— Begin SELECTION —
The UK’s largest bridge project battles fierce weather conditions.
Observant commuters on Scotland’s Forth Road Bridge may this month notice a third deck closure taking place on the main balanced-cantilever spans of the new Queensferry Crossing just upriver.
And, as low winter sunshine highlights more than 200 glistening white cable supports for this elegant cable-stayed bridge, the public could be forgiven for thinking the massive structure is approaching completion.
According to the New Civil Engineer, the last of 110 composite steel and concrete deck segments will soon be lifted from barges in the estuary, and the first of the site’s three 235m high tower cranes is being dismantled. Technically, construction work – involving some of the most innovative cutting-edge bridge design and erection yet achieved anywhere – is proving virtually flawless.
But there remains an uncontrollable gremlin in the works. The seemingly never ending, extreme, unpredictable mid-estuary weather conditions are continuing to affect progress. Ongoing high winds, rain and now low temperatures are all aggravating weather-sensitive critical path construction operations.
Queensferry Crossing | Key facts
- 288 – total number of cable stays
- 110 – total number of deck segments erected
- 11m/s – maximum allowable wind speed during cable erection
- 644m – world-record length of the central balanced cantilever
- £790M – fixed price cost of the main bridge and approach road contract
Near double the expected weather-induced downtime throughout the last two years means the long held aspiration of contractor Forth Crossing Bridge Constructors (FCBC) completing the crossing early this December will not be achieved. Bridge opening is currently estimated at mid May next year; a target still however a month ahead of the contracted completion date.
“We always expected our exposed site to be vulnerable to bad weather leading to wind induced delays,” explains Michael Martin, project director for FCBC – a joint venture of Hochtief, Dragados, American Bridge and Morrison Construction. “We researched this carefully, but have experienced more delays than we predicted.”
“The last two summers have been particularly difficult, with severe gales even this August – a first in my 40 years of working in Scotland.” he says. “There are though no technical reasons for the programme change, with the slippage due entirely to the weather.”
Martin’s site-based opposite number at client Transport Scotland (TS) backs totally the contractor’s statement.
“I continue to have every confidence in FCBC’s high quality engineering expertise,” says TS project director David Climie. “We still have several technically complex wind-sensitive areas to complete but none of us can control this ferocious weather.”
— End SELECTION —
— Begin GIVEN INFORMATION —
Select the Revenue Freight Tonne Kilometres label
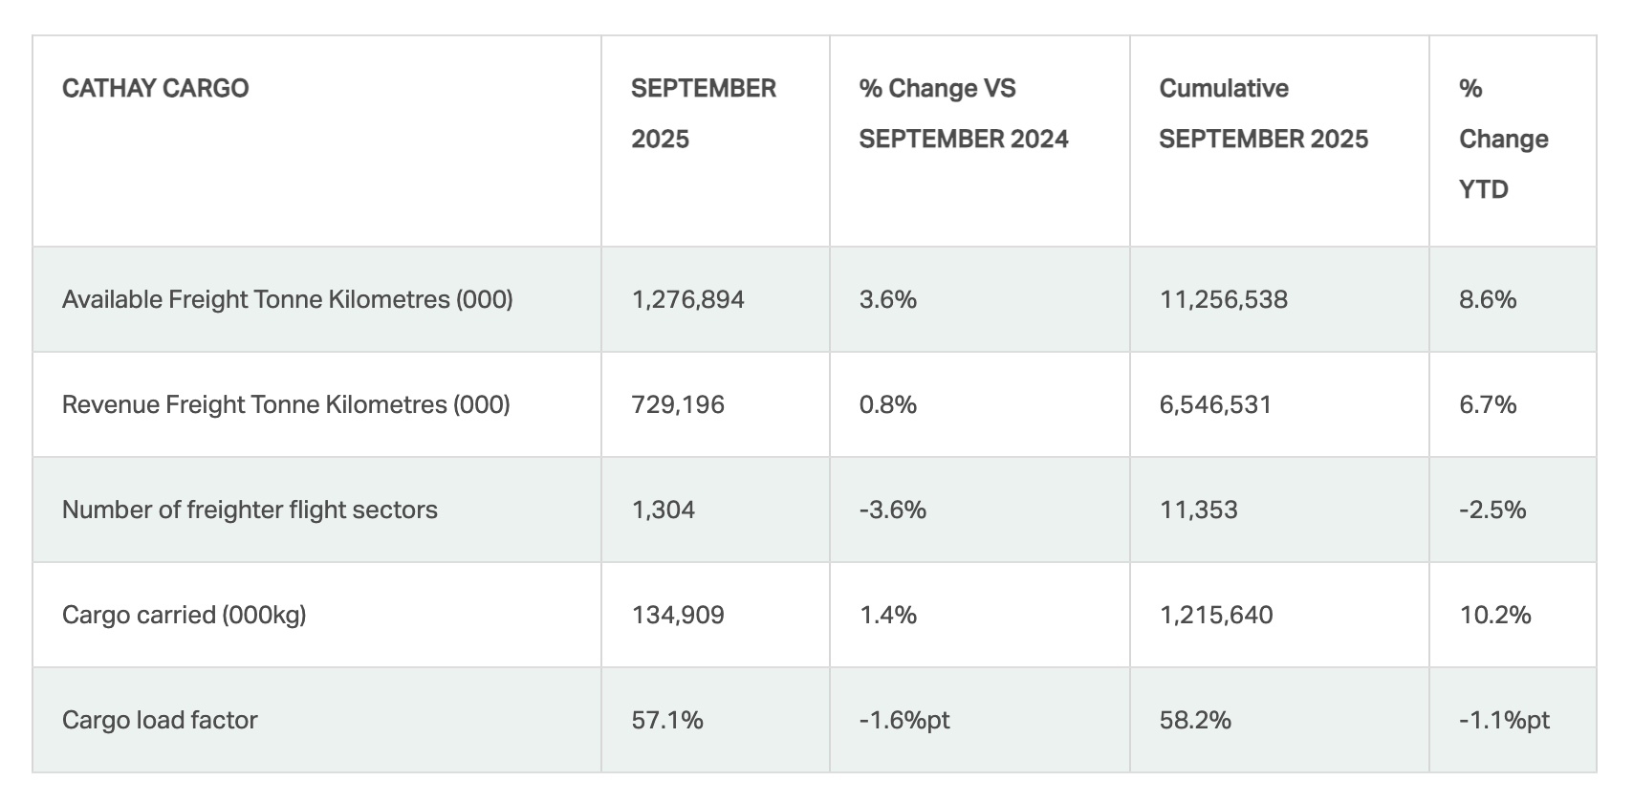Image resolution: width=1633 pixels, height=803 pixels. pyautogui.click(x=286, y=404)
— End GIVEN INFORMATION —
▸ ACTIONS TO TAKE:
**a.** In the Queensferry Crossing article, what is the maximum allowable wind speed during cable erection?
**b.** Continue the Queensferry Crossing article after its final sentence, keeping its technical reporting voice.

▸ PER-TASK OUTPUTS:
**a.** 11m/s

**b.**
The bridge forms the major part of the £790M Forth Replacement Crossing contract which includes extensive motorway-standard approach roads both sides.
As its 2.7km deck nears structural completion, both engineers point to follow-on critical path extensive finishes about to start – waterproofing, surfacing and painting – all sequential and all now with winter programmes at the mercy of not just wind but rain and low temperatures.
Eventually 3m high louvred wind-shielding will be placed the full length of the bridge deck. And, as Martin points out, its function and sheer scale point to possible difficulties erecting it during winter months.
“We had hoped to do most of this work during summer, but now face additional winter working challenges,” he says. “We are continuously searching for smarter ways to save time and buy ourselves a bit of float.”
Virtually all the 750t deck segments, fabricated in China and topped with surface concrete in casting bays at nearby Rosyth docks, have now been towed 3km downriver to the bridge site. Anchored in the fast flowing estuary to within the required 200mm positioning tolerance, all have been successfully lifted into the deck by cantilever-end traveller cranes.
Despite 14m/s wind restraints during the four hour lifts, experience gained over the 14 month programme has resulted in the planned segment erection schedule often being bettered. This has allowed FCBC to recover some time lost when weather conditions prevented lifts taking place.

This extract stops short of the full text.